# What you have to do
How many of the lines in the material below contain the word "color"? Give the number alone.

# Study material
--- START ---
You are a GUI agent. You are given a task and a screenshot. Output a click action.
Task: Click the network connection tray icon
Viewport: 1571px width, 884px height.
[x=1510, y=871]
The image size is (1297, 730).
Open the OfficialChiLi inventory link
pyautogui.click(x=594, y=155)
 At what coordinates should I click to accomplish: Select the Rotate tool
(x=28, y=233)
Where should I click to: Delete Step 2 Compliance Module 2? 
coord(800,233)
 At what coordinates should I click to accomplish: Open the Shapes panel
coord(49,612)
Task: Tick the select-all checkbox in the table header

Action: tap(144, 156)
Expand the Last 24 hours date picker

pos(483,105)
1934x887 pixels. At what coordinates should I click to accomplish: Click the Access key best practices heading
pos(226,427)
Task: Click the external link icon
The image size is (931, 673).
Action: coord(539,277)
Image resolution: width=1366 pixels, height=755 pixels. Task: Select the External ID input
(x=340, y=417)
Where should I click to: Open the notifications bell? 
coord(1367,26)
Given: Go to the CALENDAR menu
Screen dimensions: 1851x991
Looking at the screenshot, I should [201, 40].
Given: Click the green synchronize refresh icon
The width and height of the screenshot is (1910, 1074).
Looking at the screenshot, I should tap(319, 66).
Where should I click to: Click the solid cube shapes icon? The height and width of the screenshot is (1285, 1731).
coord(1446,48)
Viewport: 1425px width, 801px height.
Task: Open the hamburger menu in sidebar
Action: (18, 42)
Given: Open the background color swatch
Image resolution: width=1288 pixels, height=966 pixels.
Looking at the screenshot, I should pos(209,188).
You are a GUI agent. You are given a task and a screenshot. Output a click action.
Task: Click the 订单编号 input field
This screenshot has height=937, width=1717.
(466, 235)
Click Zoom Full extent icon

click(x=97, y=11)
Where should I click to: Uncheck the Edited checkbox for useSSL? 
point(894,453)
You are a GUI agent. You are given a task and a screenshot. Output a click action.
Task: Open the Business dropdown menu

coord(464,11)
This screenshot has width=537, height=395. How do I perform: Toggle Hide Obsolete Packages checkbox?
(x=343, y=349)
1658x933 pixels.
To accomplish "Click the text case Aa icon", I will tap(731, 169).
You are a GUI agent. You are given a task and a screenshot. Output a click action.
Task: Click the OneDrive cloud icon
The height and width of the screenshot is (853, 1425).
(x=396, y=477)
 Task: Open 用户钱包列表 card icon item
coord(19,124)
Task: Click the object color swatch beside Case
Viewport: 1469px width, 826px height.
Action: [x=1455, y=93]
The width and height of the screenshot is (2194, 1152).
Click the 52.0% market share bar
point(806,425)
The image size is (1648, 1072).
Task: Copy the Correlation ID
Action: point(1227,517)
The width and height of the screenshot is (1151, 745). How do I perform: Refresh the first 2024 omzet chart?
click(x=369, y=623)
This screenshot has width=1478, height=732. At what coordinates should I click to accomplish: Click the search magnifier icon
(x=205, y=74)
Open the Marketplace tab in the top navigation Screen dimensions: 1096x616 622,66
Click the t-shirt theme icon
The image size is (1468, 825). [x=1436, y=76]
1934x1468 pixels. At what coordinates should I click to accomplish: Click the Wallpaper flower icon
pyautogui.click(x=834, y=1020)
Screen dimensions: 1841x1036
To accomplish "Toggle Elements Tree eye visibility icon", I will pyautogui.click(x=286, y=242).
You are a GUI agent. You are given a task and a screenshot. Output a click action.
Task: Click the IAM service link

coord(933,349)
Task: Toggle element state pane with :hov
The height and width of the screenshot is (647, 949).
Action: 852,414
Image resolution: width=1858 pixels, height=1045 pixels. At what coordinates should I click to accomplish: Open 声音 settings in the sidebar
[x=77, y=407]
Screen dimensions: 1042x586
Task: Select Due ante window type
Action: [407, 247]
--- END ---
# Reply
2